Does your current work operations have a tremendous amount of complexity? If not, then the fact that you or your administrator maintains issues from a spreadsheet may not have that big of an impact on your organization’s overall productivity. But if your environment is quite complex, you may not realize there are hidden costs associated with how you currently schedule, and it may be time to consider another approach.

So how can you tell if your spreadsheet has reached the breaking point? Take our quick self-assessment and see how your spreadsheet is holding up. If your environment has even a few of these nine signs, we recommend you re-evaluate your approach:

  1. Your staff headcount (regular and per diem combined) exceeds 20 employees. The more staff you must schedule, the more complex your schedule becomes.

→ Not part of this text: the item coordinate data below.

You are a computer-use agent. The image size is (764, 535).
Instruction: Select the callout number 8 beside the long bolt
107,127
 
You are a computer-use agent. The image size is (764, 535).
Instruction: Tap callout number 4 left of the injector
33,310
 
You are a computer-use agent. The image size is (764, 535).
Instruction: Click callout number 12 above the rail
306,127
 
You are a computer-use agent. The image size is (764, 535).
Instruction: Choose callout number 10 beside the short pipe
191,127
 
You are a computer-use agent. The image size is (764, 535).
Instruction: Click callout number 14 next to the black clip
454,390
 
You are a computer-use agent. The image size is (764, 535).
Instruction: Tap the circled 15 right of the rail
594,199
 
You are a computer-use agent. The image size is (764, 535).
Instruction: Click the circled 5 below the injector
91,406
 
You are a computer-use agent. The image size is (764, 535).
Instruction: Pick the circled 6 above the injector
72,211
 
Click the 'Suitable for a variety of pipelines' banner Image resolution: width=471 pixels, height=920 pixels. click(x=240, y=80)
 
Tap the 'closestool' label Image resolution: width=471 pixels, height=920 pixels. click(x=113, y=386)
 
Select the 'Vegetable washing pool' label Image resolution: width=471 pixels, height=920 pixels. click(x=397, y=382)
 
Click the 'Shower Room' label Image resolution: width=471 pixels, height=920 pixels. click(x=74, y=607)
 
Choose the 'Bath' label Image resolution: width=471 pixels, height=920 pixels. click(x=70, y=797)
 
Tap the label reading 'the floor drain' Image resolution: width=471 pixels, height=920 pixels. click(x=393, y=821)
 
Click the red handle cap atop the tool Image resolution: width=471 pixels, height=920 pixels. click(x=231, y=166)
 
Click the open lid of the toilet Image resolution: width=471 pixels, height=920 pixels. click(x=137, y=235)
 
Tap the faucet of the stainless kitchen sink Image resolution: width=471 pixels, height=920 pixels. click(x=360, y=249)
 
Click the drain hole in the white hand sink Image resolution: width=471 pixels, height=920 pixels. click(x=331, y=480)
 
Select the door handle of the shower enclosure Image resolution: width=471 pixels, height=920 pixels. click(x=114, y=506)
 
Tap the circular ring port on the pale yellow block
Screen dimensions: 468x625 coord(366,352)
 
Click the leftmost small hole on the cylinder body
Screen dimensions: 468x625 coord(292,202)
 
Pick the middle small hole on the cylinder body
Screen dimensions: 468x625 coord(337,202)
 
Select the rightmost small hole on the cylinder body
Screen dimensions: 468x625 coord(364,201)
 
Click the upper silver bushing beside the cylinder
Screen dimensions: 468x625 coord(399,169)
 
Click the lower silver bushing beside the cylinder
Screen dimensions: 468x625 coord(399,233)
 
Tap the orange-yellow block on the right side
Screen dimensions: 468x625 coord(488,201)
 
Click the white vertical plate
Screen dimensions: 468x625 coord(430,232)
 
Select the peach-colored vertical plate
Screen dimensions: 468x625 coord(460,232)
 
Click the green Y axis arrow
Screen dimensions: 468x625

  2. Your staff needs to be cross-trained in multiple job areas so they can be assigned to those various areas as required. Trying to build cross-training and rotations through specific job assignments into the schedule can bring your spreadsheet to its knees.

  3. You need to schedule employees across multiple locations or sites. Many schedule administrators can handle their scheduling needs with a spreadsheet when they can supplement their awareness of scheduling issues with a quick visual check of their environment. But when scheduling must happen across multiple locations, it’s harder to keep a pulse on the issues.

  4. You have to manage a varied weekend rotation schedule. Scheduling can be extremely challenging in a spreadsheet if you must keep track of different intervals of time in which your staff rotates through the weekend shifts, and there are linkages to various job assignments on the weekends.

  5. More than 25% of your schedules require staff with particular competencies. In many medical settings, specific jobs require staff with particular skills or competencies. It can be overwhelming keeping track of these job/staff combinations while filling open shifts with the right staff.

  6. You experience more than 10 changes/week to your schedule. The more dynamic your schedule is, the greater the strain on your spreadsheet scheduling system.

  7. You get more than 10 PTO requests and sick leave combined per month. Leave requests are a reality in every staffing environment. The more of these you have, the harder it can be to keep a stable schedule.

  8. You need to link your staff to other variables in your schedule (such as physicians). Some environments not only have job competency requirements, but there can also be staff dependencies where certain employees must be available when others are working. This scheduling challenge puts any spreadsheet and administrator to the test.

  9. Your manager spends more than 20% of his/her time managing the schedule. Here’s a final tell-tale sign. How productive is your manager? If he or she is spending more than 20% of his or her time handling the schedule, it may really be time to ask the question: is there a better way, and is this the best and highest use of your manager’s time?

We have found that many departments inside hospitals along with diagnostic laboratories and pharmacies continue to use a spreadsheet over generic scheduling systems simply because these systems have not been able to automate the complexities of their environment.

Sticking with a generic spreadsheet solution coupled with the expertise these staff administrators have accumulated in their heads over the years has seemed like a better route than adopting a generic automated scheduling solution that doesn’t completely solve specific scheduling challenges.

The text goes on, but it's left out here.